Weight loss company Medifast is capitalizing on the wave of health consciousness that the New Year always brings with a new campaign.
The effort from the Owings Mills, Md.-based manufacturer
and provider of weight-loss and healthy living products and programs includes three national TV spots, social media, digital banner ads, new Web site design elements, direct mail and email
marketing.
Themed "Your Whole World Gets Better," the creative mixes Medifast weight-loss success stories with humorous active living vignettes to illustrate the positive impact that achieving
and maintaining a healthy weight can have on all aspects of living.

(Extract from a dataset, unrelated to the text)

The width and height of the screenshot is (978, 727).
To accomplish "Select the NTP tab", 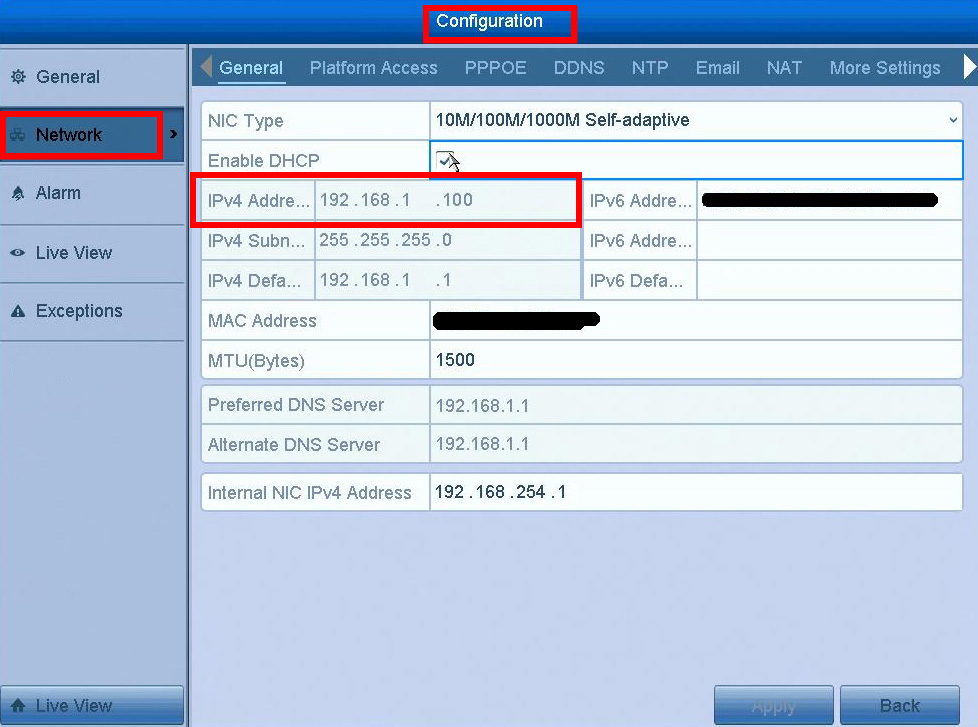I will click(650, 67).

The campaign is from agency of record GKV. The TV spots were executed by Poertner Productions. All elements use the hashtag
#worldgetsbetter.
advertisement
advertisement
Each of the 30-second spots offers a unique take on a Medifast success stories, says Brian Kagen, Medifast chief marketing officer.
The first spot, "Tennis," features Medifast customer Ruth Ann Somervell, who lost 62 pounds while enjoying tennis with her husband and is now also enjoying the
great outfits she can wear.
The second spot, "Basketball," stars Medifast customer Johnny Taylor, who lost 27 pounds, which was just
enough to enable him to give his young son a little competition on the basketball court.
In the the third spot, "Swing," viewers will
find Medifast customer Cassandra Echevarria, who lost 36 pounds, whooping it up on a playground swing to the chagrin of three little girls waiting their turn.
"We've always believed strongly
in demonstrating the effectiveness of our products and programs by highlighting real life Medifast customers in our commercials,” Kagen says in a release.
The company, founded in 1980,
sells its products and programs through four distribution channels: the Web and national call centers, the Take Shape For Life personal health coach division, Medifast Weight Control Centers and a
national network of physicians.
Medifast shareholders have been enjoying a solid stock price run over the past year, up more than 20%, according to analyst and investment adviser George
Hanley. That favorable performance can be attributed in large part to generally better-than-expected profitability in 2014 a partial consequence of its focus on overhead spending restraint, especially
in the area of marketing expenditures, he writes in a brief.
Medifast has been hurt by
relatively weak consumer demand for its products, which management has partially blamed on the proliferation of low-cost, web-based activity monitors that have diverted potential customers away from
traditional weight loss programs, Hanley says.